1982 -- US: Steam-generator pipe breaks at Rochester Gas & Electric Company's Ginna plant near Rochester, New York. Small amounts of radioactive steam escaped into the air.
1982 -- Germany: Berlin Appeal for European-wide nuclear-free zone.
1983 -- US: Court of Appeals affirms rights of six Chippewa bands to hunt, fish & cut timber on lands ceded to the US.
1984 -- Yoko Ono makes $375,000 donation to Strawberry Fields, an old folk's home that inspired the John Lennon song of the same name.
1984 -- US: INFACT (Infant Formula Action Coalition) wins settlement with Nestle Corporation after a seven year boycott.
The earth is not dying,
it is being killed,
& the people who are killing it
have names & addresses....
1988 -- México: An electrical short-circuit sparks an explosion & fire in a coal mine near Las Esperanzas, killing 41 miners.
1988 -- Frisco, California approves renaming 12 streets for local writers & artists. Includes Jack Kerouac alley.
1994 -- Singer Markey Mark is sued by a Portland, Oregon woman claiming she was trampled during one of his shows. She said he invited the crowd to rush the stage after he stripped down to his underwear.
1995 -- Soldiers' Mothers Committee begins 56 mile march between Nazran & Grozny, Chechnya.
2001 -- Switzerland: In Davos, under massive police protection the "World Economic Forum," bringing together heads of states & business leaders, anti-Globalization protesters (having slipped through closed borders) try, as in Seattle, to disrupt the Forum, today & tomorrow.

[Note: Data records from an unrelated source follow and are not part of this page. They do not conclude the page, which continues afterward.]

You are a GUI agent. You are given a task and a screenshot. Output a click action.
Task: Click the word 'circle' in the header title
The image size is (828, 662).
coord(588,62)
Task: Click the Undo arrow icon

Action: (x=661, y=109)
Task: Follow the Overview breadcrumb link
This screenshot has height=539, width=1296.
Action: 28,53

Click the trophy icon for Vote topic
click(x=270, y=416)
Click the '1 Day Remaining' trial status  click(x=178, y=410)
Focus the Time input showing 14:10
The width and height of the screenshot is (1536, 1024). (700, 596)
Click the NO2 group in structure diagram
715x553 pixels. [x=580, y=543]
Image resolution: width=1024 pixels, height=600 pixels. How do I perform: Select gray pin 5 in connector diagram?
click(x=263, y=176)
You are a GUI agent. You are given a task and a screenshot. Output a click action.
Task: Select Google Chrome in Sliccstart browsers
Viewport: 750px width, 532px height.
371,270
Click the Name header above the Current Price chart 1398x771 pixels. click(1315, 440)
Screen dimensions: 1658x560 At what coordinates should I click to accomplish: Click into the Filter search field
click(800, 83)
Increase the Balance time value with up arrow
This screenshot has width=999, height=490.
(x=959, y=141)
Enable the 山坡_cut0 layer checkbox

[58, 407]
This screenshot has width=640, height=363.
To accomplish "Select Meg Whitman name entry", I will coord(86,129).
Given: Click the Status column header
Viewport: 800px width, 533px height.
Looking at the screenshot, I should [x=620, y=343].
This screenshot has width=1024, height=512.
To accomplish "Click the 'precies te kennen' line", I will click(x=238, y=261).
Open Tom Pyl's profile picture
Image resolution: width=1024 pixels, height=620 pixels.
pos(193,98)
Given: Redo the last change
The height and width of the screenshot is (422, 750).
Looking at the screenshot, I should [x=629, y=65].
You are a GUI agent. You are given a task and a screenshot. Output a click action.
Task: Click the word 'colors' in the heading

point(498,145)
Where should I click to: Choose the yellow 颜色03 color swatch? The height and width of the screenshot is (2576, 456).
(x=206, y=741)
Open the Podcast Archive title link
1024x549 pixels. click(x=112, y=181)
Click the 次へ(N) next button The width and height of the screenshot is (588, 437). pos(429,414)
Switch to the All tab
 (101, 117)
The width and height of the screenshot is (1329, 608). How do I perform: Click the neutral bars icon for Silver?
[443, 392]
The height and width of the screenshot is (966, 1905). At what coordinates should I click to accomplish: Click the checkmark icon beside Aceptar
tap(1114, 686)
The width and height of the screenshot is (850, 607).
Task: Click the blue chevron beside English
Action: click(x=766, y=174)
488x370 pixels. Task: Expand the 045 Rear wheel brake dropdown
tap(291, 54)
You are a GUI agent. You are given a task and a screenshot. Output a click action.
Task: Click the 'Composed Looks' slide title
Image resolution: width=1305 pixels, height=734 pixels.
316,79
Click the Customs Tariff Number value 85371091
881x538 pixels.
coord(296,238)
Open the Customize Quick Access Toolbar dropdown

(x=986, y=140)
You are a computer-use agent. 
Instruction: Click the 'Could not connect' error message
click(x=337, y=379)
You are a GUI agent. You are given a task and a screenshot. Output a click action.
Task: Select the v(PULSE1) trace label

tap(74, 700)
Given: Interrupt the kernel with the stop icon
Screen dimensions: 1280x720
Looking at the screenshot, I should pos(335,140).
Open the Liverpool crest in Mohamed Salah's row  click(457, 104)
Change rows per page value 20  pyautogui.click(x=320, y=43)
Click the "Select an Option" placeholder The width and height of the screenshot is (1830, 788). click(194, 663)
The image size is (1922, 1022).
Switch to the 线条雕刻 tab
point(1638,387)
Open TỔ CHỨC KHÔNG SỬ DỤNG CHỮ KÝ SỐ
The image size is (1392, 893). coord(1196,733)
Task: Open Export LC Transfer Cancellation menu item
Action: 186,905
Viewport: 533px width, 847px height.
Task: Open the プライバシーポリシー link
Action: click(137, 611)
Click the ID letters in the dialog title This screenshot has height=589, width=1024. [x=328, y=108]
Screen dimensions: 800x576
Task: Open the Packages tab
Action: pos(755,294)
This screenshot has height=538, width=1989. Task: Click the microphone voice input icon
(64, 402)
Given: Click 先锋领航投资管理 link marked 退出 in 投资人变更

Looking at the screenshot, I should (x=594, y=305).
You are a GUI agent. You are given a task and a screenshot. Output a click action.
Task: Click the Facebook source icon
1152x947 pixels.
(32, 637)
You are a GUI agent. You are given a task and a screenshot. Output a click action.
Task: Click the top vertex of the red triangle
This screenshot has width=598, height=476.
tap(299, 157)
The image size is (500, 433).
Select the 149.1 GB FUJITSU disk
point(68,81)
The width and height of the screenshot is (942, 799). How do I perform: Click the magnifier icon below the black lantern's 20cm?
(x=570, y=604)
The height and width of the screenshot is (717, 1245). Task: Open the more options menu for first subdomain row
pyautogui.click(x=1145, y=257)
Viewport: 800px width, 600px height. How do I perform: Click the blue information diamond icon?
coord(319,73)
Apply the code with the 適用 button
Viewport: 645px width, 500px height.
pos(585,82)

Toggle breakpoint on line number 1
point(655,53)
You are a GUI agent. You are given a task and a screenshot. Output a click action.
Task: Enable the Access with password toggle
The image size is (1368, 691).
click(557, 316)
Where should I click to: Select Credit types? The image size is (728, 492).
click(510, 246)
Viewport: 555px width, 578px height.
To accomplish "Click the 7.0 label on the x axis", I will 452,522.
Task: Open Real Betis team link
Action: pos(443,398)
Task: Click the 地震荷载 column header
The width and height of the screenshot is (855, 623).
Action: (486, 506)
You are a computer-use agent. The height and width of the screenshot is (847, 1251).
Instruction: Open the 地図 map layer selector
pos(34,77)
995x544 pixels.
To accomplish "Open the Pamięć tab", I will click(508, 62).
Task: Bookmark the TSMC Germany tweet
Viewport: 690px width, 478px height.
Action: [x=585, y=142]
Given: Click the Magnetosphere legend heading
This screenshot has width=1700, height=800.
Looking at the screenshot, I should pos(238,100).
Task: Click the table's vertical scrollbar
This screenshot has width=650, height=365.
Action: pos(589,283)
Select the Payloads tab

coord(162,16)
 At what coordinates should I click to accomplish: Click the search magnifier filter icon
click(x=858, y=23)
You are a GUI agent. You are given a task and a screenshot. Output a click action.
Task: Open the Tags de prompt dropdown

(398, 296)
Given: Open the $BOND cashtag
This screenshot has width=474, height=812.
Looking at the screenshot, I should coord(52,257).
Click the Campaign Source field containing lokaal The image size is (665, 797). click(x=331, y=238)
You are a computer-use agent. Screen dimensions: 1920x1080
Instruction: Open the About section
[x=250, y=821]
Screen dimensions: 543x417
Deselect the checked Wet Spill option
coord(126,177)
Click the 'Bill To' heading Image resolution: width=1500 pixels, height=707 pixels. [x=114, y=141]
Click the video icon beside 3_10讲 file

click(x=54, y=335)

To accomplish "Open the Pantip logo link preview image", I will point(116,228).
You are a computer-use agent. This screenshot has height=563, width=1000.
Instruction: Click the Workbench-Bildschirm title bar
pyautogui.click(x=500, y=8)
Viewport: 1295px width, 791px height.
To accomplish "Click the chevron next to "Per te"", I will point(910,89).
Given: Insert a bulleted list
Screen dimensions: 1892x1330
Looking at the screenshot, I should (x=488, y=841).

Meanwhile, in Oporto Alegre, Brazil, the first "World Social Forum" convenes for nearly a week, conposed of many "Non-Governmental Organizations" & thousands of militants of various political persuasions, all opposed to globalization. Themematically the 400 conferences, workshops & debates are characterized by their opposition to economic liberalism & the implacable logic of the fric:
"The world is not merchandise" (José Bové).
Additionally, computer pirates succeed in hacking into the computer systems of the Forum in Davos & accessing the confidential data (addresses, credit card numbers, etc.) of the heads of states & other participants.
Direct Action...implies that the working class subscribes to notions of freedom & autonomy instead of genuflecting before the principle of authority. Now, it is thanks to this authority principle, the pivot of the modern world — democracy being its latest incarnation — that the human being, tied down by a thousand ropes, moral as well as material, is bereft of any opportunity to display will & initiative.